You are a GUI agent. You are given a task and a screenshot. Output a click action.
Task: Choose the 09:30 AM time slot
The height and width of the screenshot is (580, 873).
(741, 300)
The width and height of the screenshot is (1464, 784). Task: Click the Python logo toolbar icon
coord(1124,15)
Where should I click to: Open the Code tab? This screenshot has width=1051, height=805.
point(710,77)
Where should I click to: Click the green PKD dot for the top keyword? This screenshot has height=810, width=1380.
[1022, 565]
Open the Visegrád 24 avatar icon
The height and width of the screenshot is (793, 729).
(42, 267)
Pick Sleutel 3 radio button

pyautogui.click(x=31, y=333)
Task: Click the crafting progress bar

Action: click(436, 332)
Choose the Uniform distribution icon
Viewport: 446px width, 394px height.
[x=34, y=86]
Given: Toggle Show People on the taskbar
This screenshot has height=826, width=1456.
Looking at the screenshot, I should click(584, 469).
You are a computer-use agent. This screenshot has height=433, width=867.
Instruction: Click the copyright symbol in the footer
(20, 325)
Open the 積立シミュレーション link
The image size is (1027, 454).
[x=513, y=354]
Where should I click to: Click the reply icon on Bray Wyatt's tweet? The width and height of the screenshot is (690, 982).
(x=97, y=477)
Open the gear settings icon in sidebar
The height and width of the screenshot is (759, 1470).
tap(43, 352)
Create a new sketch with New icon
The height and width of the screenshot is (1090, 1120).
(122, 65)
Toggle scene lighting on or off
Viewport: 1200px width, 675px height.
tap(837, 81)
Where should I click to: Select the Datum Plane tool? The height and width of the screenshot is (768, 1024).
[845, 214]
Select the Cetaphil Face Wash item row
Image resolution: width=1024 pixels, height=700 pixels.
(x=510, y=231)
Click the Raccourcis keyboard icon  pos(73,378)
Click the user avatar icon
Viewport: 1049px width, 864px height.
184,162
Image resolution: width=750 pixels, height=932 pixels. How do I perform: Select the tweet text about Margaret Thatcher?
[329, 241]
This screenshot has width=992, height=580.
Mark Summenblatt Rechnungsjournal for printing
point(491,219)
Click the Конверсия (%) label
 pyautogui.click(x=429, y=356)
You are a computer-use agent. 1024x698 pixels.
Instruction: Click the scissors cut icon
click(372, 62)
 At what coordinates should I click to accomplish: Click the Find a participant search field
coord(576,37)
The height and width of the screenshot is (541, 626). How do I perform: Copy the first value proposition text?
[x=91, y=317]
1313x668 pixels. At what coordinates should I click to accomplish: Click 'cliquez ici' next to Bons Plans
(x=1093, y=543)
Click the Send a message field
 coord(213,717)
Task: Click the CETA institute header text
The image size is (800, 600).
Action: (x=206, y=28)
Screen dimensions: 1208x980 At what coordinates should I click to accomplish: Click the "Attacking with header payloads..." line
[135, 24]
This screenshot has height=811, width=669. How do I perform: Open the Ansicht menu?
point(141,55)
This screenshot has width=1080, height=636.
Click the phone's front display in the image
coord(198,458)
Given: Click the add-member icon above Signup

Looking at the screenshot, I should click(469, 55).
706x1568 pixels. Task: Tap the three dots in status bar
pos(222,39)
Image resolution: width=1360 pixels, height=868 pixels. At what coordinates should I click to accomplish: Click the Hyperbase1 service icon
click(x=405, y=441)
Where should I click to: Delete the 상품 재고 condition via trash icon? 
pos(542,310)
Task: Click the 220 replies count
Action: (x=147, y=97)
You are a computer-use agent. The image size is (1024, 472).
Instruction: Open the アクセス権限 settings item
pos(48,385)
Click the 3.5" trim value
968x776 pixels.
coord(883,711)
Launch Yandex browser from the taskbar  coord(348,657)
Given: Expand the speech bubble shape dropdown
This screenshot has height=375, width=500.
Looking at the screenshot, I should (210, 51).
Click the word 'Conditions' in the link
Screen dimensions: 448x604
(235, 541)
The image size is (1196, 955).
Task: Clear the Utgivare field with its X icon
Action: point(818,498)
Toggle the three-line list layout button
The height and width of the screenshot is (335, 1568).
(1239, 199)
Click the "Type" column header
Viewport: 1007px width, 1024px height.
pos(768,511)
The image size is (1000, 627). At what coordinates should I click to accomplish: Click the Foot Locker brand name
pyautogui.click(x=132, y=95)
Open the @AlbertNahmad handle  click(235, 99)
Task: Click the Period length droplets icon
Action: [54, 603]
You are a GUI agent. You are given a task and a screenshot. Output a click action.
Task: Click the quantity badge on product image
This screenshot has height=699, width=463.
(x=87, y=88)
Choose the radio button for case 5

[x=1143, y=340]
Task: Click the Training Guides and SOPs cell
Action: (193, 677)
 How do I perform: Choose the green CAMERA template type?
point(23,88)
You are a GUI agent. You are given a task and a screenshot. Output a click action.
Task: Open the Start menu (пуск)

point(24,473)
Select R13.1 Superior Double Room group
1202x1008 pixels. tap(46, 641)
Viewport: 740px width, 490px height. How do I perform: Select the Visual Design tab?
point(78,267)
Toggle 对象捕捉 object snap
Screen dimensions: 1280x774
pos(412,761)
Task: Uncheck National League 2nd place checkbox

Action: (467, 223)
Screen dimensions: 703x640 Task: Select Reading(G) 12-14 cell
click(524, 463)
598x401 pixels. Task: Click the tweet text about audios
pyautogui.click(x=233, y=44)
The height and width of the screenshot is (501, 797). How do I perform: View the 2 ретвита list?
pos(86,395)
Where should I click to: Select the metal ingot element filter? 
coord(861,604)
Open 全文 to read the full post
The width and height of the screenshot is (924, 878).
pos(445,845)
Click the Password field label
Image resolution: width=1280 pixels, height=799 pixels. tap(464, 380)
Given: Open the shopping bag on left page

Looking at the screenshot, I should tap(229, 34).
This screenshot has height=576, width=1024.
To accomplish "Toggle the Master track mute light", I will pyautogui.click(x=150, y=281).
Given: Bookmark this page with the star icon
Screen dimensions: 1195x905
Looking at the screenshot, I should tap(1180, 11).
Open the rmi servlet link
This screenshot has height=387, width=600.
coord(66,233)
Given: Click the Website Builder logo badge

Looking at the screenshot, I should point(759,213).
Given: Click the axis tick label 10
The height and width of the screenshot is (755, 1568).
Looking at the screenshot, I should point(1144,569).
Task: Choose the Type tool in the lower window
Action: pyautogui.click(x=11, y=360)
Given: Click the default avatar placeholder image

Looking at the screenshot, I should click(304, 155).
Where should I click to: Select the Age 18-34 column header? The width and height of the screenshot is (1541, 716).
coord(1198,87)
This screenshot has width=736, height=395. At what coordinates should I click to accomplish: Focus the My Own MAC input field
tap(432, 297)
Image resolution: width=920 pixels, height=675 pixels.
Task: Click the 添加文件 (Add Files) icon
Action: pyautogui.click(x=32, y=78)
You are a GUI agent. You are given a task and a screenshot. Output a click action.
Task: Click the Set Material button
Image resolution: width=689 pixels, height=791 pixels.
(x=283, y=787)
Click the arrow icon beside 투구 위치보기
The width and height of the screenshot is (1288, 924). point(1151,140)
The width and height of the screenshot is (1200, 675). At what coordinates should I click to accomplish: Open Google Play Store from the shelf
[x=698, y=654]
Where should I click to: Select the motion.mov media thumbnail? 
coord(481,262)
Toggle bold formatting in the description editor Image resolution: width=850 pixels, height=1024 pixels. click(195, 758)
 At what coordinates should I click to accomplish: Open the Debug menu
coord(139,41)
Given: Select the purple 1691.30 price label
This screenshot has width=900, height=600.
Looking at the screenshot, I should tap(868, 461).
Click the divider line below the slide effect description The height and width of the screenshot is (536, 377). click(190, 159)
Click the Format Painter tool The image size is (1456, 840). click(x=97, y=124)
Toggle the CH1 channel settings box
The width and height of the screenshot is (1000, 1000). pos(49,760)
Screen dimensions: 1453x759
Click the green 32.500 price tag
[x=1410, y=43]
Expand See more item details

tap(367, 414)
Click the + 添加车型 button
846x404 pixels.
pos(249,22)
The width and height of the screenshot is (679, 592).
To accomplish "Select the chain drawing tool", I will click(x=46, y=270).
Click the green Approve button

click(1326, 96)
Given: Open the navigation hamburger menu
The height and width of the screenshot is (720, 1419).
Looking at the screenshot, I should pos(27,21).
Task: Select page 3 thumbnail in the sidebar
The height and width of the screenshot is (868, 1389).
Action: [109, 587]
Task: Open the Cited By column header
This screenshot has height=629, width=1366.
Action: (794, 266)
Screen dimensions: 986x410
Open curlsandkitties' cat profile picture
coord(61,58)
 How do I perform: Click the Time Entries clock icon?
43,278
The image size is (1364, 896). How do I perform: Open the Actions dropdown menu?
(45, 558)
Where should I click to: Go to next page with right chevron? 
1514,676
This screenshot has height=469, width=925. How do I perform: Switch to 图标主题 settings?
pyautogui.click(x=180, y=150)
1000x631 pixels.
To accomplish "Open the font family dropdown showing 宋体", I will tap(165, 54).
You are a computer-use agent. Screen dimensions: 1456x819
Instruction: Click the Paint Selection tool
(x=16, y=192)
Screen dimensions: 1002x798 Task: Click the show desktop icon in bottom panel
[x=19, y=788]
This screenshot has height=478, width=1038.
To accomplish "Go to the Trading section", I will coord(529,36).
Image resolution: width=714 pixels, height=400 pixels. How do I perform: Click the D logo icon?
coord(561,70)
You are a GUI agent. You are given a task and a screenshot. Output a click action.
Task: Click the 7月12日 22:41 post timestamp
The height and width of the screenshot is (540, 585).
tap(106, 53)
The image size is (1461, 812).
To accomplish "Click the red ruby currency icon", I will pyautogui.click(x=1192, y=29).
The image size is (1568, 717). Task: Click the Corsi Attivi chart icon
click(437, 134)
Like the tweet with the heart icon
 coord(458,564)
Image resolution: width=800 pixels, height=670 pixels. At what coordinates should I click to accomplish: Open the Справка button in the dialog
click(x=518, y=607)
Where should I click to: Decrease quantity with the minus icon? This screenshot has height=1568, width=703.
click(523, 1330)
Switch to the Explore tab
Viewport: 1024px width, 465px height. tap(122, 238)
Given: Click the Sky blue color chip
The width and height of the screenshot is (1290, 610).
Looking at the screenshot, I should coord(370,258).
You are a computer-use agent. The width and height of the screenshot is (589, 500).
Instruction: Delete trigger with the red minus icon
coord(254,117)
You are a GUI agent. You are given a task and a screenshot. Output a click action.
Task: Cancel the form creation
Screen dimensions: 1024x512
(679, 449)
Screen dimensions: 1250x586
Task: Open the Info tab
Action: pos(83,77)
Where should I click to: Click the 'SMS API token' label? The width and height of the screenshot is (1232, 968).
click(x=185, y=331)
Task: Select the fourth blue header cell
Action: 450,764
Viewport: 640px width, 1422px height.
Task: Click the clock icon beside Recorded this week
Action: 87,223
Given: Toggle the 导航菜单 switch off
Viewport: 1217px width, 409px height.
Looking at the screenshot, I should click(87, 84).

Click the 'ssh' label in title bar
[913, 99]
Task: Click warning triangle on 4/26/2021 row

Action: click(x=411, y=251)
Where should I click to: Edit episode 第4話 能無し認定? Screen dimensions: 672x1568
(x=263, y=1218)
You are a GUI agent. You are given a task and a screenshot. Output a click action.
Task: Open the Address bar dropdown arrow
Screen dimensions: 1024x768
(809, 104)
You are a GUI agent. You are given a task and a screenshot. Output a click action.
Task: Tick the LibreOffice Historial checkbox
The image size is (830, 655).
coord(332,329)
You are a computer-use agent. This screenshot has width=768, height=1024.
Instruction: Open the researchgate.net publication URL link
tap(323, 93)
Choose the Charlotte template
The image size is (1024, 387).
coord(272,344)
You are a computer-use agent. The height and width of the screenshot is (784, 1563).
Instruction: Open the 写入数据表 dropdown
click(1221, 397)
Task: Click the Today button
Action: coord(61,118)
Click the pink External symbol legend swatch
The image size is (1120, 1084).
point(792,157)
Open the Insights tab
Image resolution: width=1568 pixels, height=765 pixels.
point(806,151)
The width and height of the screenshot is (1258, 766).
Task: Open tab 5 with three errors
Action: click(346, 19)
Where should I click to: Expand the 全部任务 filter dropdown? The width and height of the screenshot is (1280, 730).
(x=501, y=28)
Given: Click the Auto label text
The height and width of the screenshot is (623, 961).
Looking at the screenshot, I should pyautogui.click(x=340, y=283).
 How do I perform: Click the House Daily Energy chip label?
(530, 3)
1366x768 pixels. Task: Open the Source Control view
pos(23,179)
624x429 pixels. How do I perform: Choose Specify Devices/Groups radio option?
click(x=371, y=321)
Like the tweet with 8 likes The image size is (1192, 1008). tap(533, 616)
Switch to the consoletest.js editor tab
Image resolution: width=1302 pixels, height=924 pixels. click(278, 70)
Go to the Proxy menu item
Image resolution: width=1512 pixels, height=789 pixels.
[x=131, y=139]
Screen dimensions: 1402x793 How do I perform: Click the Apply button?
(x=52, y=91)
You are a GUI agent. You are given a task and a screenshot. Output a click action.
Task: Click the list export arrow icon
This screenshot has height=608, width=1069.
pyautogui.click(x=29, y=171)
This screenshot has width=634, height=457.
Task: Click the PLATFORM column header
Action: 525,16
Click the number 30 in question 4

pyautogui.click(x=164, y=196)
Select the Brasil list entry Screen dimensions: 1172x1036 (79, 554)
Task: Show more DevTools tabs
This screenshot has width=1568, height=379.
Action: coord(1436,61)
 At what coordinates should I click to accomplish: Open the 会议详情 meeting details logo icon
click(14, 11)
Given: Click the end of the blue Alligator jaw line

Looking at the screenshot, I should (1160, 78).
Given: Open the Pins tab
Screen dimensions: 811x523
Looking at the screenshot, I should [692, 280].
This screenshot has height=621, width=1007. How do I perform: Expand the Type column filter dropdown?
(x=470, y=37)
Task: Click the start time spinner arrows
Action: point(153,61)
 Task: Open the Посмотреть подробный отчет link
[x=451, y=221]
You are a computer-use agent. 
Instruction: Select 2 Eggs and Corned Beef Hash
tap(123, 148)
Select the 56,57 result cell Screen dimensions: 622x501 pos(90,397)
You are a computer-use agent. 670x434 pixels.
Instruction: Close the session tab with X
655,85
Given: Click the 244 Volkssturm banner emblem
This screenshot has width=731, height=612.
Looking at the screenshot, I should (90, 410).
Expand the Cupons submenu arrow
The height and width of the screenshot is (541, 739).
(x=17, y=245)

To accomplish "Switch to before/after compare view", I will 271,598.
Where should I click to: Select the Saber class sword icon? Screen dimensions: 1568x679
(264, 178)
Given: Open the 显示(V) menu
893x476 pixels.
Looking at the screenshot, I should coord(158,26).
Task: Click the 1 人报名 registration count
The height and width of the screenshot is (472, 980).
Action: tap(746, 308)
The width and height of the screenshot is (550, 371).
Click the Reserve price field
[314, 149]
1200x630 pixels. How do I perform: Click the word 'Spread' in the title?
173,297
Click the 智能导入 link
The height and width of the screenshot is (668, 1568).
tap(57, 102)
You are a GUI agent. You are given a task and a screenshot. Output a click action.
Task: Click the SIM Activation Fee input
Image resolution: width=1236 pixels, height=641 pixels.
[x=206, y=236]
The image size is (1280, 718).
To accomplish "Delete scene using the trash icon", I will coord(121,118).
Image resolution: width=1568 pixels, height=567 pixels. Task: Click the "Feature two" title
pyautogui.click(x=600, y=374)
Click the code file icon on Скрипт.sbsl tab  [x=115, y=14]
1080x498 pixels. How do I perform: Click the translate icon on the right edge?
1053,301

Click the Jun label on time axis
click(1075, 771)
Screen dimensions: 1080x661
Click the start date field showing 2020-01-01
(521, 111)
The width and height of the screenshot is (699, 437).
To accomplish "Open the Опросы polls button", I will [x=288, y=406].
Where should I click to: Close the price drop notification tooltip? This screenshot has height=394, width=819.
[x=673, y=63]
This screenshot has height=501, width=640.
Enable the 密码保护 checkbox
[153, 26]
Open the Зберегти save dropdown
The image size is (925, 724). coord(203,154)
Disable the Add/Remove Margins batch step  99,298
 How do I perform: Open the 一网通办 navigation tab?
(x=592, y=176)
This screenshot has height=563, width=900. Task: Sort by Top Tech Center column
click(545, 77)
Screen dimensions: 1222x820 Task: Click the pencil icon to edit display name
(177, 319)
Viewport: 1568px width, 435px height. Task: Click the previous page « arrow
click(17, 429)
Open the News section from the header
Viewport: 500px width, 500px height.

══════════════════════════════

List the lines of the entries that include "computer".

→ **Response**
You are a computer-use agent. This screenshot has height=433, width=867.
You are a computer-use agent. 1024x698 pixels.
You are a computer-use agent. The image size is (1024, 472).
You are a computer-use agent. Screen dimensions: 1456x819
You are a computer-use agent. The width and height of the screenshot is (589, 500).
You are a computer-use agent. This screenshot has width=768, height=1024.
You are a computer-use agent. The height and width of the screenshot is (784, 1563).
You are a computer-use agent. 
You are a computer-use agent. 670x434 pixels.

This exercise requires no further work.